`V_(1)` ml of NaOH of molarity X and `V_(2)` ml of `Ba(OH)_(2)` of molarity `(y)/(2)` are mixed together. Mixture is completely neutralized by 100 ml `(0.1)/(2)"M H"_(2)SO_(4)`/. If `(V_(1))/(V_(2))=(1)/(4)` and `(x)/(y)=4`, what fraction of acid is neutralized by `Ba(OH)_(2)`?
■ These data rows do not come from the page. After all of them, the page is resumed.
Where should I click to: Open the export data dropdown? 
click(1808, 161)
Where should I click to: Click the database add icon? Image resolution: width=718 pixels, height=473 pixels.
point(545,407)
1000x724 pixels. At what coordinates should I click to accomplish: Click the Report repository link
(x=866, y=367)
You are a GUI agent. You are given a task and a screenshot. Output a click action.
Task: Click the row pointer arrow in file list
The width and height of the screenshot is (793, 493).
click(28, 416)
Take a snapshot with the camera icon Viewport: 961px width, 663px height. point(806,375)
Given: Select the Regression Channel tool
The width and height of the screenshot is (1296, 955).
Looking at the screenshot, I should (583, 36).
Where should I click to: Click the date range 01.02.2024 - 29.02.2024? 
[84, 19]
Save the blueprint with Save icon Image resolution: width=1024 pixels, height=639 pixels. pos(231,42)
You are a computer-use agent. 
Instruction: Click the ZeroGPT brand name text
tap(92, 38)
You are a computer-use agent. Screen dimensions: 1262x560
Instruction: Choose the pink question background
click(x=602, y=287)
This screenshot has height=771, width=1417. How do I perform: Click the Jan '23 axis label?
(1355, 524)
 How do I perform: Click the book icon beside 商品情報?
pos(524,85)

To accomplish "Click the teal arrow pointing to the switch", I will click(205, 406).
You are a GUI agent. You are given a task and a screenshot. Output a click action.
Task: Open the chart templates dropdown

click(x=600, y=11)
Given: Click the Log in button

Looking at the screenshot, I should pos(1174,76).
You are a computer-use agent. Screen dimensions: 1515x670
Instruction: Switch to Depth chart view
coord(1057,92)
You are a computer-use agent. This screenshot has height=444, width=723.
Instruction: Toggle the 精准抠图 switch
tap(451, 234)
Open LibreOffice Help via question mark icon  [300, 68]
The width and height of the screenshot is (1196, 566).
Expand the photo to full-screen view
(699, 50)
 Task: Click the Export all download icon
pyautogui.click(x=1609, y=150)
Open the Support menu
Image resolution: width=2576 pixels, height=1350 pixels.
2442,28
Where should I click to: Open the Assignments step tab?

To solve the problem step by step, we will analyze the information given and apply the concepts of stoichiometry and molarity. ### Step 1: Understand the Reaction We have the following components: - **NaOH**: Molarity = X, Volume = V1 - **Ba(OH)2**: Molarity = y/2, Volume = V2 - **H2SO4**: Molarity = 0.1/2 = 0.05 M, Volume = 100 mL The neutralization reaction can be summarized as: - NaOH + H2SO4 → Na2SO4 + H2O - Ba(OH)2 + H2SO4 → BaSO4 + H2O ### Step 2: Write the Milliequivalents The milliequivalents of the bases (NaOH and Ba(OH)2) must equal the milliequivalents of the acid (H2SO4). For NaOH: - Milliequivalents of NaOH = V1 * X * 1 (since NaOH provides 1 equivalent of OH^-) For Ba(OH)2: - Milliequivalents of Ba(OH)2 = V2 * (y/2) * 2 (since Ba(OH)2 provides 2 equivalents of OH^-) For H2SO4: - Milliequivalents of H2SO4 = 100 mL * 0.05 M = 5 milliequivalents ### Step 3: Set Up the Equation From the neutralization, we have: \[ V1 \cdot X + V2 \cdot \left(\frac{y}{2}\right) \cdot 2 = 5 \] ### Step 4: Use Given Ratios We are given: 1. \( \frac{V1}{V2} = \frac{1}{4} \) → \( V1 = \frac{1}{4} V2 \) 2. \( \frac{X}{y} = 4 \) → \( X = \frac{y}{4} \) ### Step 5: Substitute Values Substituting \( V1 \) and \( X \) into the equation: 1. Substitute \( V1 = \frac{1}{4} V2 \) 2. Substitute \( X = \frac{y}{4} \) The equation becomes: \[ \left(\frac{1}{4} V2\right) \cdot \left(\frac{y}{4}\right) + V2 \cdot \left(\frac{y}{2}\right) \cdot 2 = 5 \] ### Step 6: Simplify the Equation This simplifies to: \[ \frac{1}{16} V2 y + V2 y = 5 \] \[ \left(\frac{1}{16} + 1\right) V2 y = 5 \] \[ \frac{17}{16} V2 y = 5 \] \[ V2 y = \frac{5 \cdot 16}{17} = \frac{80}{17} \] ### Step 7: Find the Values of V1 and V2 Now, we can find \( V2 \): Using \( V2 y = \frac{80}{17} \), we can find \( V1 \) and \( X \). ### Step 8: Calculate the Moles of Each Component 1. Moles of NaOH = \( V1 \cdot X \) 2. Moles of Ba(OH)2 = \( V2 \cdot \frac{y}{2} \) ### Step 9: Calculate the Fraction of Acid Neutralized by Ba(OH)2 The fraction of acid neutralized by Ba(OH)2 is given by: \[ \text{Fraction} = \frac{\text{Moles of Ba(OH)2}}{\text{Total Moles of Acid}} \] ### Final Calculation After substituting the values, we find that the moles of Ba(OH)2 neutralize half of the total moles of acid, resulting in: \[ \text{Fraction} = 0.5 \] ### Conclusion The fraction of acid neutralized by Ba(OH)2 is **0.5**.